▶ **Task to complete**: Nothing but the data itself, reproduced exactly, is the expected answer.

Start of Input

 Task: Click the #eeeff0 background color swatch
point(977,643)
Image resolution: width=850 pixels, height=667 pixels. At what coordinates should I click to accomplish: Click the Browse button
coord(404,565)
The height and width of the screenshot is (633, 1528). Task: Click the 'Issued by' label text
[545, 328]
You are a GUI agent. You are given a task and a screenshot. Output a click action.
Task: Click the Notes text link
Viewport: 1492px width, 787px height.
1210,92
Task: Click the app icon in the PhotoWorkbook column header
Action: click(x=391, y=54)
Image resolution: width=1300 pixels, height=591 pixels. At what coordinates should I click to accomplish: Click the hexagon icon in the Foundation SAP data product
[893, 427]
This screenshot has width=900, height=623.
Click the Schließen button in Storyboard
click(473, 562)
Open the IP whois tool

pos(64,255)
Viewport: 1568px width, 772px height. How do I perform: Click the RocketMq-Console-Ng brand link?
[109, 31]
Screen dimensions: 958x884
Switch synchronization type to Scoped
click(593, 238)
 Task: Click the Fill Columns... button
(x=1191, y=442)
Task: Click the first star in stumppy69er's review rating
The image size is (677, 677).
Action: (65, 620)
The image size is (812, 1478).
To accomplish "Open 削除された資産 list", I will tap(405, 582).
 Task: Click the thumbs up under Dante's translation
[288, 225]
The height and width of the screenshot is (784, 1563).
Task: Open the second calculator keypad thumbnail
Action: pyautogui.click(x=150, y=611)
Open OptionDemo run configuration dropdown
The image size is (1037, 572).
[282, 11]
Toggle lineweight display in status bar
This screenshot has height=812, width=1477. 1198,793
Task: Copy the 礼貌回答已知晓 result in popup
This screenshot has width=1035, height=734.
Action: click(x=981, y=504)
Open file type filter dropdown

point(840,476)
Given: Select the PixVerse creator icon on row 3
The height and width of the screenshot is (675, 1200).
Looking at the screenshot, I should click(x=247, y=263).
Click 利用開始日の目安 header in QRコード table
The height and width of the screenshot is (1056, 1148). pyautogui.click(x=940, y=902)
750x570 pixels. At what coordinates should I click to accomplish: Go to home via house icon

End of Input

▶ **Response to this exercise**:
 Task: Click the #eeeff0 background color swatch
point(977,643)
Image resolution: width=850 pixels, height=667 pixels. At what coordinates should I click to accomplish: Click the Browse button
coord(404,565)
The height and width of the screenshot is (633, 1528). Task: Click the 'Issued by' label text
[545, 328]
You are a GUI agent. You are given a task and a screenshot. Output a click action.
Task: Click the Notes text link
Viewport: 1492px width, 787px height.
1210,92
Task: Click the app icon in the PhotoWorkbook column header
Action: click(x=391, y=54)
Image resolution: width=1300 pixels, height=591 pixels. At what coordinates should I click to accomplish: Click the hexagon icon in the Foundation SAP data product
[893, 427]
This screenshot has width=900, height=623.
Click the Schließen button in Storyboard
click(473, 562)
Open the IP whois tool

pos(64,255)
Viewport: 1568px width, 772px height. How do I perform: Click the RocketMq-Console-Ng brand link?
[109, 31]
Screen dimensions: 958x884
Switch synchronization type to Scoped
click(593, 238)
 Task: Click the Fill Columns... button
(x=1191, y=442)
Task: Click the first star in stumppy69er's review rating
The image size is (677, 677).
Action: (65, 620)
The image size is (812, 1478).
To accomplish "Open 削除された資産 list", I will tap(405, 582).
 Task: Click the thumbs up under Dante's translation
[288, 225]
The height and width of the screenshot is (784, 1563).
Task: Open the second calculator keypad thumbnail
Action: pyautogui.click(x=150, y=611)
Open OptionDemo run configuration dropdown
The image size is (1037, 572).
[282, 11]
Toggle lineweight display in status bar
This screenshot has height=812, width=1477. 1198,793
Task: Copy the 礼貌回答已知晓 result in popup
This screenshot has width=1035, height=734.
Action: click(x=981, y=504)
Open file type filter dropdown

point(840,476)
Given: Select the PixVerse creator icon on row 3
The height and width of the screenshot is (675, 1200).
Looking at the screenshot, I should click(x=247, y=263).
Click 利用開始日の目安 header in QRコード table
The height and width of the screenshot is (1056, 1148). pyautogui.click(x=940, y=902)
750x570 pixels. At what coordinates should I click to accomplish: Go to home via house icon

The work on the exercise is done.